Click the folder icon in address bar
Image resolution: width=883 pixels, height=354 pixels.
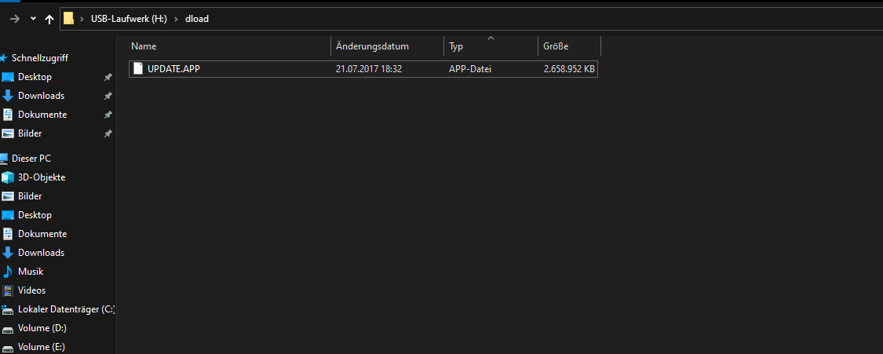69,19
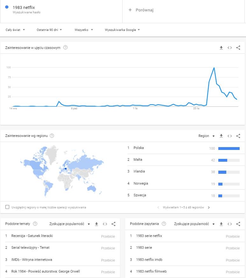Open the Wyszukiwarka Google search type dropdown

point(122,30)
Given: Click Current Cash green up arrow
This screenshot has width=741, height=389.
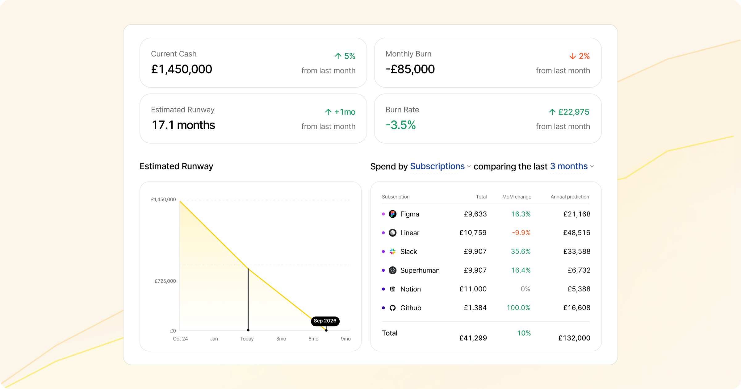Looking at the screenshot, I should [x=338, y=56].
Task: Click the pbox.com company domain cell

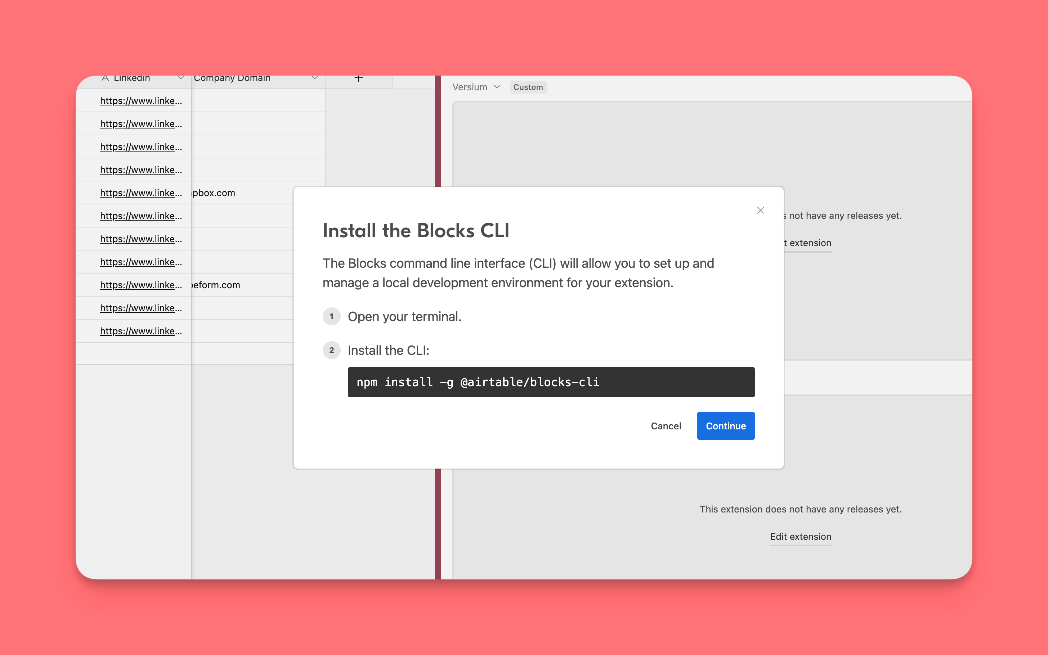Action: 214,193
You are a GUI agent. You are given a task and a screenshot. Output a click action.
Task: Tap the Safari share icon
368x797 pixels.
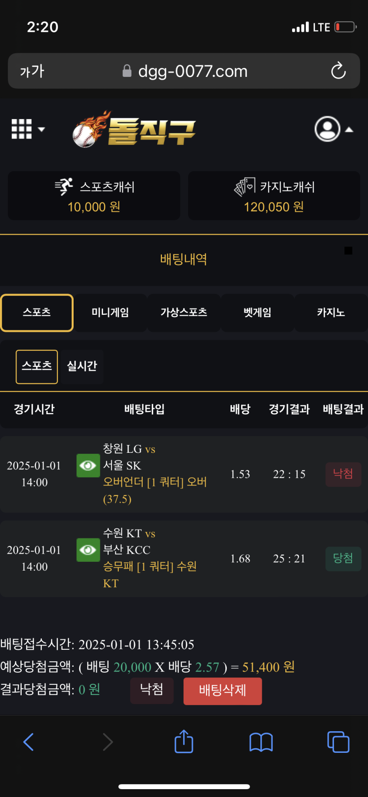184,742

What you are asked to do - Please rewrite all of the records above, swapping "icon" for "symbol" and leaving everything else unchanged. Leave the pictures out.

Written answer -
Click the folder symbol in address bar
Image resolution: width=883 pixels, height=354 pixels.
69,19
Open the Wyszukiwarka Google search type dropdown

point(122,30)
Given: Click Current Cash green up arrow
This screenshot has width=741, height=389.
Looking at the screenshot, I should [x=338, y=56].
Task: Click the pbox.com company domain cell

Action: 214,193
You are a GUI agent. You are given a task and a screenshot. Output a click action.
Task: Tap the Safari share symbol
368x797 pixels.
184,742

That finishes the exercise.